Exercise description: The expected result is the segment of the entries that begins with the line containing "How do I perform: Toggle" and ends with the last line, copied verbatim.

#### Dataset

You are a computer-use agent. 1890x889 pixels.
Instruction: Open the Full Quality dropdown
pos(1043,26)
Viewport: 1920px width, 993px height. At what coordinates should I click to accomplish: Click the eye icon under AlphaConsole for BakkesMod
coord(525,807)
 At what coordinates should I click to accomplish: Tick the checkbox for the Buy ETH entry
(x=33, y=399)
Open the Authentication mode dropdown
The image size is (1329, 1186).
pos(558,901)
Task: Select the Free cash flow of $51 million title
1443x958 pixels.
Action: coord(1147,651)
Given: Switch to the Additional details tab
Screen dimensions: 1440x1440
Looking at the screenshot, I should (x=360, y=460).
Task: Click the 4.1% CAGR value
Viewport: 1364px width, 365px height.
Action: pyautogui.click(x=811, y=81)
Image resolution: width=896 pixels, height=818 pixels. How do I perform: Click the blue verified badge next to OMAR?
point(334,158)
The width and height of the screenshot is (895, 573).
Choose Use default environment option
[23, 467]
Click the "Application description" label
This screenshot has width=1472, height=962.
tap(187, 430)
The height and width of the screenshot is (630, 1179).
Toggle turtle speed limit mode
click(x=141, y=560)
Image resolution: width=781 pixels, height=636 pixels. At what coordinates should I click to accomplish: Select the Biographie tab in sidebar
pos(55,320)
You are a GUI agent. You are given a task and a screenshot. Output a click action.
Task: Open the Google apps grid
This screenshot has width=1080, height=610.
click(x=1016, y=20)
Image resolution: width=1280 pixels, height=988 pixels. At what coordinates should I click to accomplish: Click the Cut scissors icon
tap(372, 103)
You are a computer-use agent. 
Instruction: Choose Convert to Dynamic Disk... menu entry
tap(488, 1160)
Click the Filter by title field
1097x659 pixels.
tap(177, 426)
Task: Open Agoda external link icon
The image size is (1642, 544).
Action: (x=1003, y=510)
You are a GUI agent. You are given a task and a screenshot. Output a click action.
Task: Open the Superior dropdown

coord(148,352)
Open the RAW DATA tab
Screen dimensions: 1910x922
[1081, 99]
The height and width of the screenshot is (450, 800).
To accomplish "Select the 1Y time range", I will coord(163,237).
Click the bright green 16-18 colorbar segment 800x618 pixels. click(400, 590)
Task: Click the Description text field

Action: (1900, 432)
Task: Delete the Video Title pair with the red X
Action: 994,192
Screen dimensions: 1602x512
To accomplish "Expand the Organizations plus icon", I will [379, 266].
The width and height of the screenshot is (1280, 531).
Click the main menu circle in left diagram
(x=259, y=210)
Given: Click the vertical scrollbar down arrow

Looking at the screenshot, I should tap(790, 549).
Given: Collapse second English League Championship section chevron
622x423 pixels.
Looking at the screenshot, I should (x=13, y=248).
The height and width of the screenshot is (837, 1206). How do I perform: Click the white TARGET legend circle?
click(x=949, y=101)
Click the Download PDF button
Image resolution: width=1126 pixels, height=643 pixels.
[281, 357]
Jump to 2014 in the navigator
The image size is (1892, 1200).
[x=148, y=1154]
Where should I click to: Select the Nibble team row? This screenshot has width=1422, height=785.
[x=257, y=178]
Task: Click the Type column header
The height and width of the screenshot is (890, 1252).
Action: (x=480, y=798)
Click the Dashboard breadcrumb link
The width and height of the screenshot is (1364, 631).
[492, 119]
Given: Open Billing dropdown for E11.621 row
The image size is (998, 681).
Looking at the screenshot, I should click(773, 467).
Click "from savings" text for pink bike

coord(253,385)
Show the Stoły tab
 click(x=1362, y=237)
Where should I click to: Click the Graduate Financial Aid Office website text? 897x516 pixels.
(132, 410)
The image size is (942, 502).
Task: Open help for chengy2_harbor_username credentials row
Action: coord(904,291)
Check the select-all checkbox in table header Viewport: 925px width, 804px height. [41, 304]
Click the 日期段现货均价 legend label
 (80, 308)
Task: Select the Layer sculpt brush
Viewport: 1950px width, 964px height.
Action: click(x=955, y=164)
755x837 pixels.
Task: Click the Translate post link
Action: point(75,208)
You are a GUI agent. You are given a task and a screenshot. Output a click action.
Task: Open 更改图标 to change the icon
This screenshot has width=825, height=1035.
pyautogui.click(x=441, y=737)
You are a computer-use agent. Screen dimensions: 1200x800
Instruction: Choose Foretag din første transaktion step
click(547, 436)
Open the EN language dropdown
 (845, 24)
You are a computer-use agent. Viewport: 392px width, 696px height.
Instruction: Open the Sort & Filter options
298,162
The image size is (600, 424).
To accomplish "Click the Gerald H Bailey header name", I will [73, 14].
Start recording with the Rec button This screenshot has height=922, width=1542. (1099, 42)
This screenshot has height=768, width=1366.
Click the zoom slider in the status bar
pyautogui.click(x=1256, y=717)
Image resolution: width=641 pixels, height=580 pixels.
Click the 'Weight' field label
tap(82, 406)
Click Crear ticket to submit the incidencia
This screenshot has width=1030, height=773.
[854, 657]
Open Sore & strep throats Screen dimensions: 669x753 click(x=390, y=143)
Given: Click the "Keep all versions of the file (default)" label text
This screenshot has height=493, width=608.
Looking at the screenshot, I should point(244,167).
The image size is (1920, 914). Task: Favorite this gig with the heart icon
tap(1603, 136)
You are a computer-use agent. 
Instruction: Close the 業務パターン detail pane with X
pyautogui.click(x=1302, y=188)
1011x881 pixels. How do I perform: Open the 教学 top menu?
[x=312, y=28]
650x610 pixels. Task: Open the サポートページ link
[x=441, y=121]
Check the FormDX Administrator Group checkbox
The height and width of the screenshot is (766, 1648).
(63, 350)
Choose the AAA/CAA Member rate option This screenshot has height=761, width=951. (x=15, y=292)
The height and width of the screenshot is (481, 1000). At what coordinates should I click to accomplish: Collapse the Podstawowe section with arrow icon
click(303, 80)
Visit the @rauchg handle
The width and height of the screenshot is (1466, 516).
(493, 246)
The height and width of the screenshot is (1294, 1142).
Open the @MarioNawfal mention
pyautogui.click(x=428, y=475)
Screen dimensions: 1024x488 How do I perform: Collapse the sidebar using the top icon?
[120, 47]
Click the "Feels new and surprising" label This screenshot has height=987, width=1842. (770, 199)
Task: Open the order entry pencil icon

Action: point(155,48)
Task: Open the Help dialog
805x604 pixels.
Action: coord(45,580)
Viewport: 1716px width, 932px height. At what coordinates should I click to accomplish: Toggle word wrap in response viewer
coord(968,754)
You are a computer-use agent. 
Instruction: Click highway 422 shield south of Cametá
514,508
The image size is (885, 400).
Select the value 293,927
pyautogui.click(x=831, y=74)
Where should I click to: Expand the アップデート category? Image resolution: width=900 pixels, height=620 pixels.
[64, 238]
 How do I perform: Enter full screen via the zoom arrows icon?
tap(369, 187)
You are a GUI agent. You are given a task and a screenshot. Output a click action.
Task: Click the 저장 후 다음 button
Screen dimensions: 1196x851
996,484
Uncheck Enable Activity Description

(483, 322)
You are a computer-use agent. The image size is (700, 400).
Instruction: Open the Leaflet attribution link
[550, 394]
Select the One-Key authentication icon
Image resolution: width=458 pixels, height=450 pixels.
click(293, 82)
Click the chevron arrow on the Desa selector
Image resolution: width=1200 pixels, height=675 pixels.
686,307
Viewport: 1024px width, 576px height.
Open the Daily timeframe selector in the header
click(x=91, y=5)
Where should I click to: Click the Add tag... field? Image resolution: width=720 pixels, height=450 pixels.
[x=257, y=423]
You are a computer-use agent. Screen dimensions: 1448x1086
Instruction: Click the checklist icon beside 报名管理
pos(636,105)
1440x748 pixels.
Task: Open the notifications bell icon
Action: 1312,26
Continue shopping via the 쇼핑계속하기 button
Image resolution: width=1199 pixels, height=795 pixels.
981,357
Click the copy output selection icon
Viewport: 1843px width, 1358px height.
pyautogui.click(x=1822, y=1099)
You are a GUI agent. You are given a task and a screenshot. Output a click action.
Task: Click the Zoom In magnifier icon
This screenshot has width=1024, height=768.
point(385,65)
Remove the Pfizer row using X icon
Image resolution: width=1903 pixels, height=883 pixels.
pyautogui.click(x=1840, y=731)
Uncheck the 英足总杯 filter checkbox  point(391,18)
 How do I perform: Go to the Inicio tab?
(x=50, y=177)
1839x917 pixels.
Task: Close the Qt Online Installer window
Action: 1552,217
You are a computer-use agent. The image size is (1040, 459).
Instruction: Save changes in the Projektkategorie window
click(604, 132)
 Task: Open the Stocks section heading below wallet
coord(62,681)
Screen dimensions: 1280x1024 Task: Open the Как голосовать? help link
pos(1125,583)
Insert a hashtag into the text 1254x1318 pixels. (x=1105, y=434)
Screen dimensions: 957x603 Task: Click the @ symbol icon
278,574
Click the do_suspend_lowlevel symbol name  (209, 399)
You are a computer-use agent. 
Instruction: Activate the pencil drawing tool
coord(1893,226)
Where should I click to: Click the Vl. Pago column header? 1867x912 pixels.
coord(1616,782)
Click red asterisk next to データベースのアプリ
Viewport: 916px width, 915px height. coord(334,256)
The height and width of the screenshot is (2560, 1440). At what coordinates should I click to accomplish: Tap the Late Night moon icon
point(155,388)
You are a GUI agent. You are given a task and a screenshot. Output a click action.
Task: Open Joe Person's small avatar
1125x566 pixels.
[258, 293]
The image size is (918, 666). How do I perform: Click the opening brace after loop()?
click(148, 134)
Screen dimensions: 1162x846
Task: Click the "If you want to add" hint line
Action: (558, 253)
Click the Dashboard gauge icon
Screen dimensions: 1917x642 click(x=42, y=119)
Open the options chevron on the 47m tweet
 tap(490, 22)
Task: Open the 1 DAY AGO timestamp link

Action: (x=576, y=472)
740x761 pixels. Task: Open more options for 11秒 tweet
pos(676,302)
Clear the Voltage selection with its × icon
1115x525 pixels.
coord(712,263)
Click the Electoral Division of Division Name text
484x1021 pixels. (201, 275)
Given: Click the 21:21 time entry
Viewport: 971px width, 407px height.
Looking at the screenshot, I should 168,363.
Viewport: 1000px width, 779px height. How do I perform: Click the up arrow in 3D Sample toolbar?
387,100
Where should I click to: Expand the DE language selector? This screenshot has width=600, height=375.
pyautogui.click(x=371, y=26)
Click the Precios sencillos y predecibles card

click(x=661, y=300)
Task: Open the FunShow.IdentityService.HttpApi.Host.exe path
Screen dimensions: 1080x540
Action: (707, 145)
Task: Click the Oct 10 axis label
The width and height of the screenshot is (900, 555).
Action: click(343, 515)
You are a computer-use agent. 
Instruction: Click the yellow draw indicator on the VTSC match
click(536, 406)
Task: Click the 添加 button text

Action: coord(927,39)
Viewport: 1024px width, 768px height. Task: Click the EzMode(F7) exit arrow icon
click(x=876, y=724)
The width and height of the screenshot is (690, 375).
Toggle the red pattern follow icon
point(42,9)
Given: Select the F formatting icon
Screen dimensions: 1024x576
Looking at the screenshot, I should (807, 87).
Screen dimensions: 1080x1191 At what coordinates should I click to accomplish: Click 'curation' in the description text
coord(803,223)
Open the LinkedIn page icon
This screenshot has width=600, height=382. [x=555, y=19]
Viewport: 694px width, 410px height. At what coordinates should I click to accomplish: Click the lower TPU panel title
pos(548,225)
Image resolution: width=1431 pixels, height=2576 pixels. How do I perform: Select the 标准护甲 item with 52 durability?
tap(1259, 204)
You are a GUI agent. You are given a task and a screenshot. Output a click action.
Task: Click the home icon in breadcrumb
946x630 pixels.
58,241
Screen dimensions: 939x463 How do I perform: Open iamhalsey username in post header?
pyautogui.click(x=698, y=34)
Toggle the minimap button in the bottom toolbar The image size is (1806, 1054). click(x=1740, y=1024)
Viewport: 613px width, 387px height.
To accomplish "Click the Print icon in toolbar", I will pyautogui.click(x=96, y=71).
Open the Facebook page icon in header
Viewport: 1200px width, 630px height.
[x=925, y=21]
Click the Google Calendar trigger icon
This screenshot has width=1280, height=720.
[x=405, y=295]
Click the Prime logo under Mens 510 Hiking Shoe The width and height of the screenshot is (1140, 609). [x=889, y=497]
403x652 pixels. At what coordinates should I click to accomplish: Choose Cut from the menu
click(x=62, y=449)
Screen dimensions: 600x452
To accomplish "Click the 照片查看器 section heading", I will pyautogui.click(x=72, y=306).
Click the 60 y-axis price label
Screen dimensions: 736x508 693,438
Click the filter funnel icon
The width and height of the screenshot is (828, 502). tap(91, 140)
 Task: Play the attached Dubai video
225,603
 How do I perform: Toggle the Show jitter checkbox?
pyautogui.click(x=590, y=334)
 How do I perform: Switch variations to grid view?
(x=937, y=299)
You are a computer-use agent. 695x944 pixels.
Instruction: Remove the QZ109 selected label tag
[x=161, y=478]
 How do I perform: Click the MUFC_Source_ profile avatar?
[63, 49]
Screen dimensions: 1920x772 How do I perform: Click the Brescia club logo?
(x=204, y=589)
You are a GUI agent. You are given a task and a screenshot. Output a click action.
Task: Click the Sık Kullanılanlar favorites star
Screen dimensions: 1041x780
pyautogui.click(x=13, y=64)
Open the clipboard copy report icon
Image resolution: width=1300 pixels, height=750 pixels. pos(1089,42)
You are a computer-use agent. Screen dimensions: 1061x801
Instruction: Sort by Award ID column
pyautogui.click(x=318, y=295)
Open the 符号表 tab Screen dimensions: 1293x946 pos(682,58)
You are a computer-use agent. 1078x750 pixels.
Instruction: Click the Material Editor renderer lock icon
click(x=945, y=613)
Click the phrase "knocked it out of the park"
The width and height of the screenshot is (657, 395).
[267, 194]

########

Answer section:
 How do I perform: Toggle the Show jitter checkbox?
pyautogui.click(x=590, y=334)
 How do I perform: Switch variations to grid view?
(x=937, y=299)
You are a computer-use agent. 695x944 pixels.
Instruction: Remove the QZ109 selected label tag
[x=161, y=478]
 How do I perform: Click the MUFC_Source_ profile avatar?
[63, 49]
Screen dimensions: 1920x772 How do I perform: Click the Brescia club logo?
(x=204, y=589)
You are a GUI agent. You are given a task and a screenshot. Output a click action.
Task: Click the Sık Kullanılanlar favorites star
Screen dimensions: 1041x780
pyautogui.click(x=13, y=64)
Open the clipboard copy report icon
Image resolution: width=1300 pixels, height=750 pixels. pos(1089,42)
You are a computer-use agent. Screen dimensions: 1061x801
Instruction: Sort by Award ID column
pyautogui.click(x=318, y=295)
Open the 符号表 tab Screen dimensions: 1293x946 pos(682,58)
You are a computer-use agent. 1078x750 pixels.
Instruction: Click the Material Editor renderer lock icon
click(x=945, y=613)
Click the phrase "knocked it out of the park"
The width and height of the screenshot is (657, 395).
[267, 194]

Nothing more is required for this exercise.